July 11, 2005: 4:13 PM EDT
By Chris Isidore, CNN/Money senior writer

NEW YORK (CNN/Money) - The surprise rally in the dollar this year is great news if you're planning a trip overseas -- unless it's on a sales trip.

With the dollar near a 14-month peak against the euro and higher against the yen, this is a better time to try to travel or buy goods overseas. A euro was worth $1.2066 in trading late Monday, which means the dollar has gained 11 percent from when the euro hit a record $1.3664 on Dec. 30.

So an Italian hotel room at $270 a night or dinner at a fancy French joint that might have cost you the same six months ago costs $30 less today, even if the price in euros hasn't changed.

But U.S. businesses could find it tougher to make sales overseas because a rising dollar makes American goods less competitive in other countries.

The dollar spent the last half of 2004 falling sharply against both currencies, a fact that helped lift U.S. exports to record levels earlier this year and allowed some companies to record stronger-than-expected sales for 2004.

But as second-quarter earnings season begins, investors could start to see some of the downside from a higher dollar.

Software provider Oracle Corp. (Research) warned investors earlier this month that its revenue for the current fiscal year, which ends May 31, 2006, will be off about 2 percent due to changes in currency exchange rates. It likely won't be the last company to adjustment to its outlook.

"I don't expect consumers here will really see a 10 percent movement on the prices of imported goods," said University of Maryland Professor Peter Morici. "But for exporters, that 10 percent is very real."

But the overall impact on U.S. corporate earnings is likely to be limited, said Mike Thompson, director of research for Thomson Financial.
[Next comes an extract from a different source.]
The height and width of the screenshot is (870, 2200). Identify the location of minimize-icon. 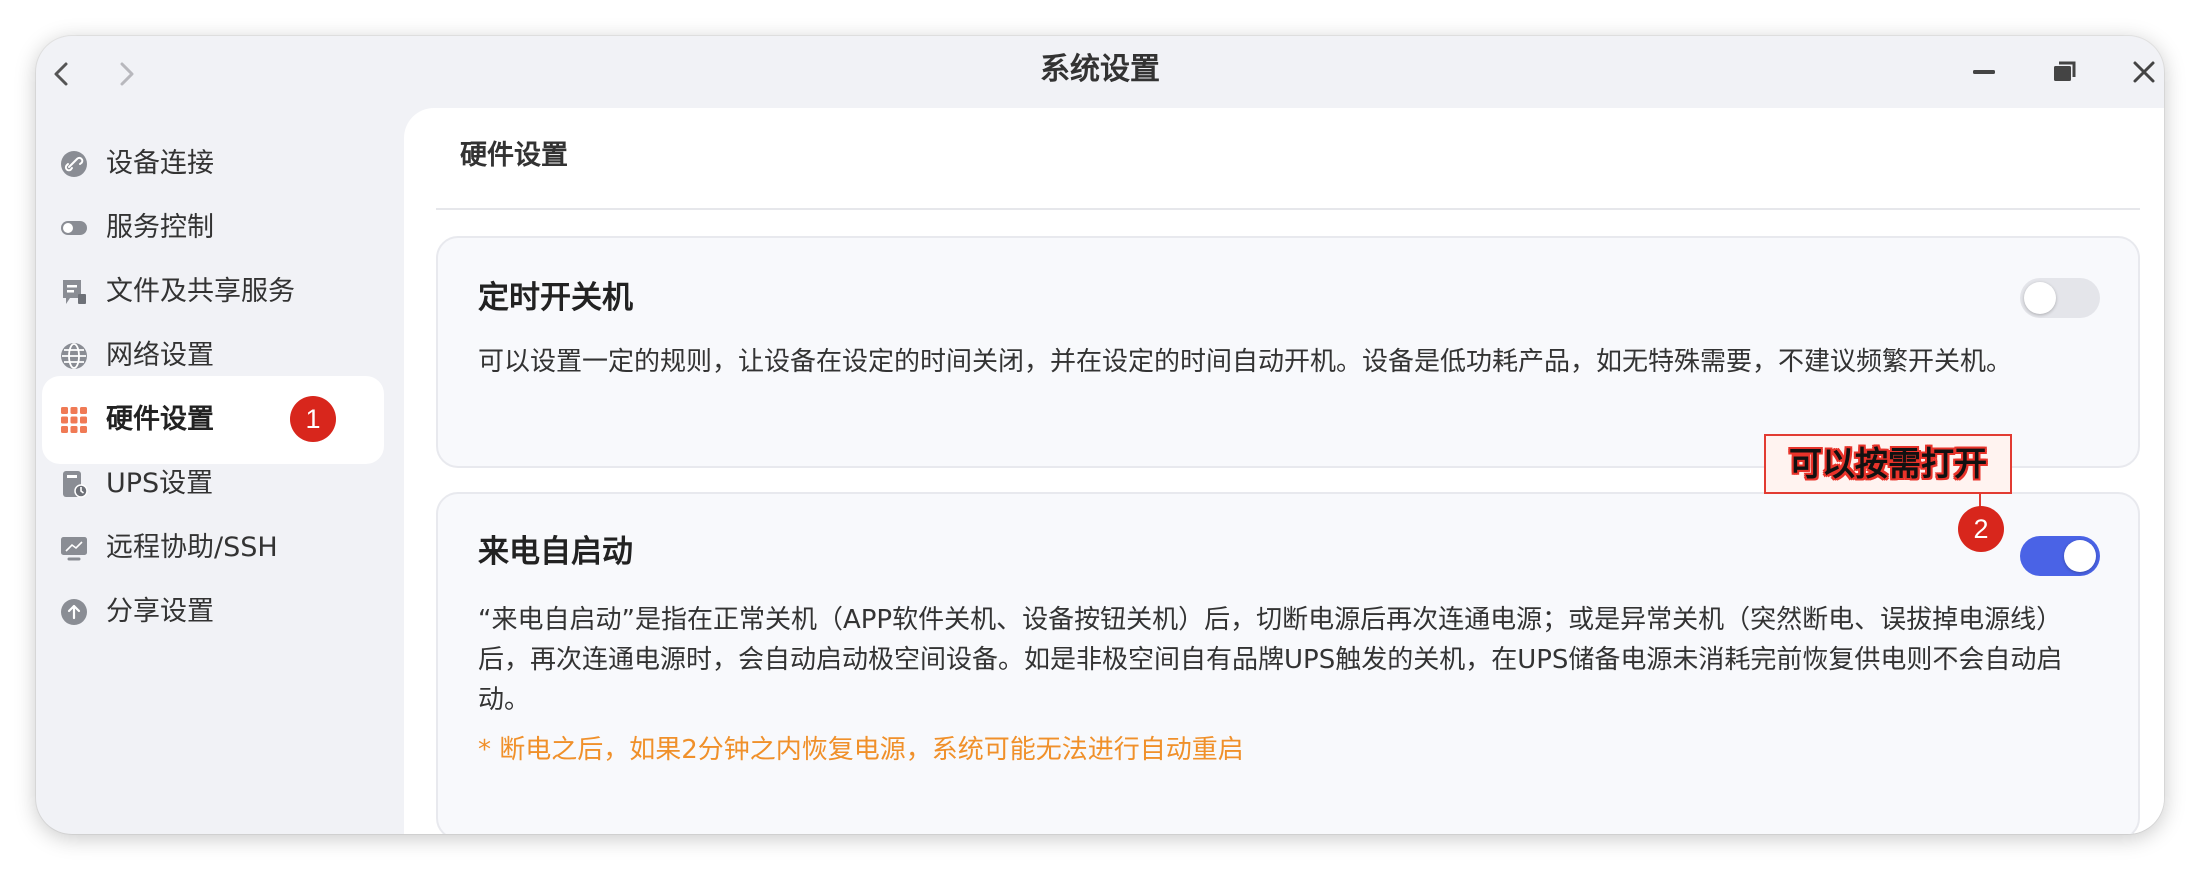
(1984, 72).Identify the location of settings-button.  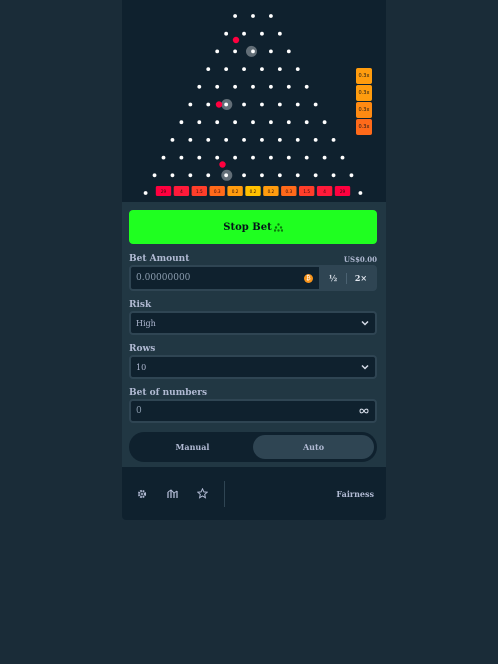
(142, 494). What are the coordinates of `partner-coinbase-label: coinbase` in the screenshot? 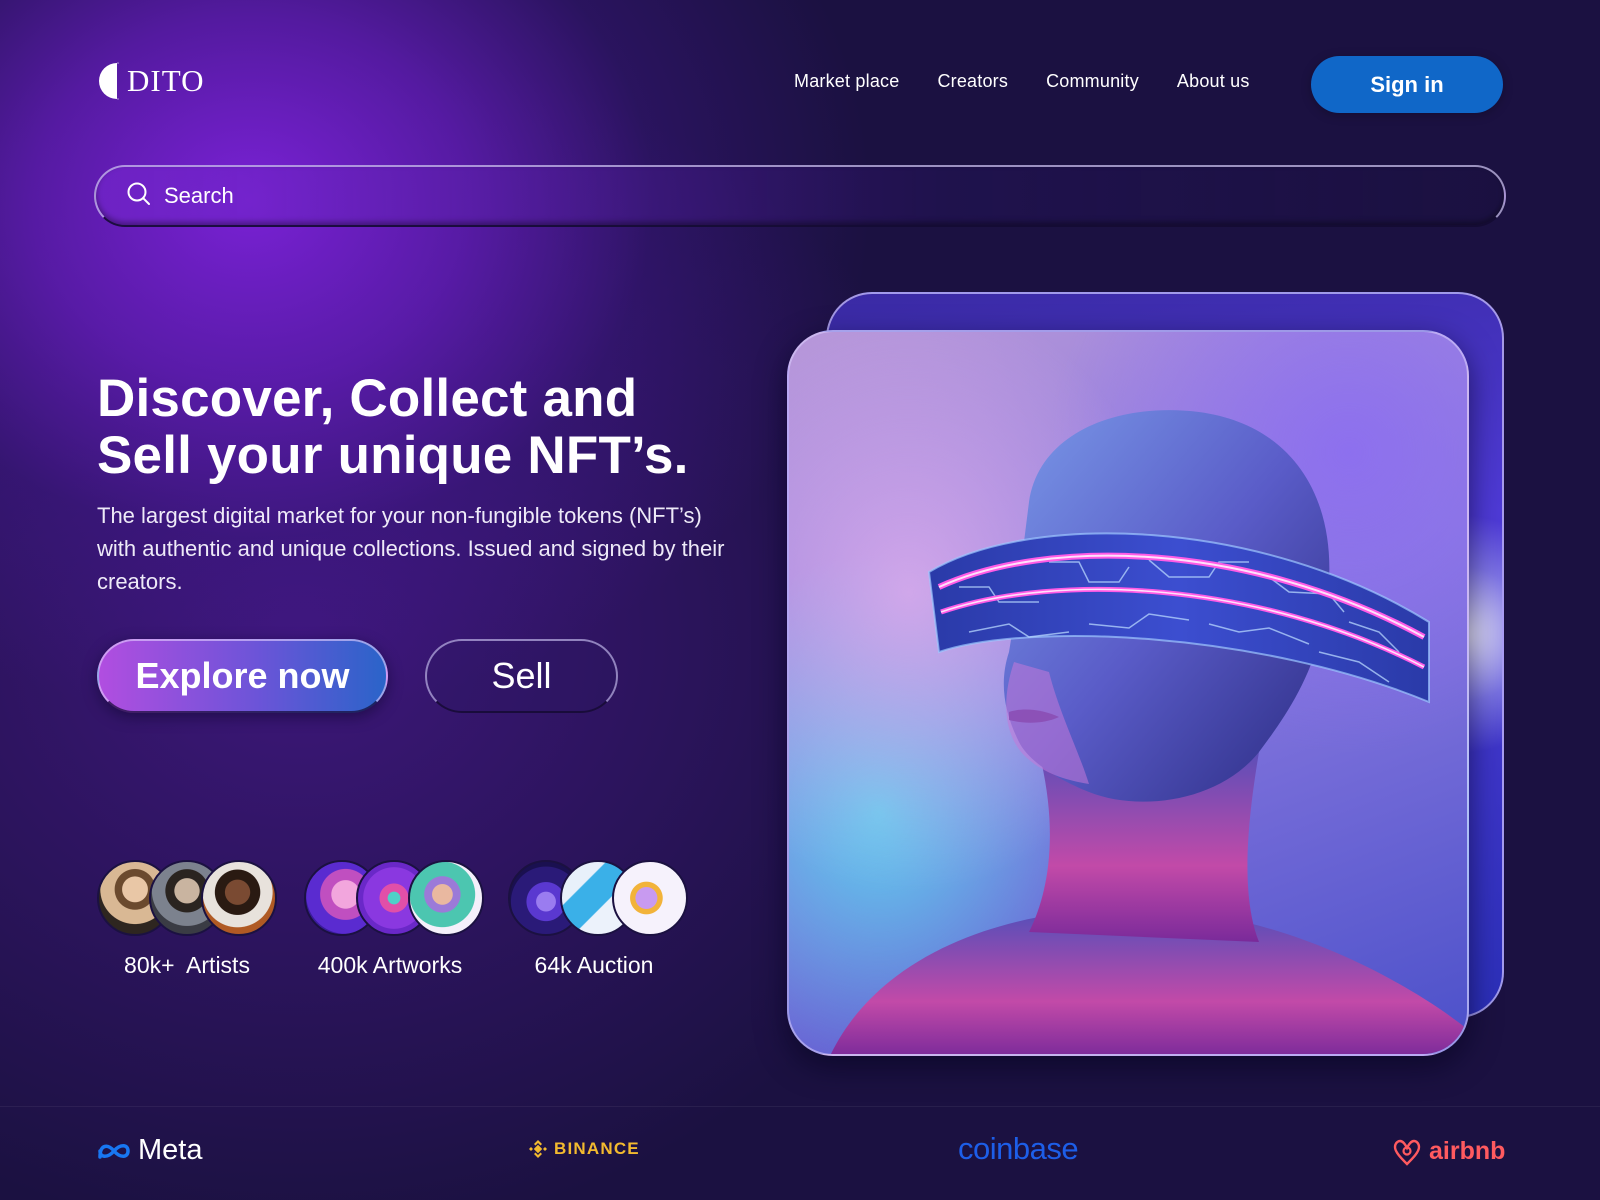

Many of the multinational companies have long-term currency contracts, or hedges, to protect them against such changes in exchange rates, he said.

"Most of these companies don't want to have the fluctuations, good or bad," said Thompson. "When we saw the weakening dollar, it was a boon for companies like Coca-Cola (Research). But most companies hedge against the adverse scenario of a stronger dollar."

Another hit against exports could come as economies in Europe and other countries slow, according to the experts. The weaker economic outlook overseas is one of the reasons for the strengthening of the dollar in 2005.

"With our trading partners slowing down, they're not going to demand a lot of exports from us," said Ashraf Laidi, chief currency analyst for MG Financial Group.

A survey of executives at manufacturing firms by the Institute of Supply Management found only 12 percent reporting more export orders in June than in the previous month. That's about half of the 23 percent who reported improved export orders in the April survey.

Laidi said even more than the difference in economic outlook between the United States and other developed countries, the difference in interest rates is driving the dollar higher.

While the Federal Reserve is raising interest rates at home, the European Central Bank has been holding rates steady, and there have been calls for cuts to spur the economies there. He said that many experts wrongly predicted a further slide in the dollar in the first half of 2005, because they did not expect the growing interest rate gap. Higher domestic rates tend to make U.S. investments more attractive to investors overseas -- and hence boost demand for dollars.

"The market got so fooled because the traders underestimated the Fed's positive assessment of the economy and its insistence to increase interest rates," he said.

Also pushing the dollar higher were votes in France and the Netherlands in late May and early June, rejecting the proposed European constitution. While neither vote meant that either nation would stop using the common European currency, it raised worries about the euro among currency traders.

"Markets always have a tendency to overreact when they have news," said Laidi.

Of course, some U.S. businesses will see benefits from the stronger dollar. It's a lift to businesses buying raw materials, especially commodities, from overseas. They'll likely see a decline in prices paid for those raw materials.

But the lower commodity prices are also bad news for U.S producers of those products, such as steel, since they now face greater competition from overseas suppliers.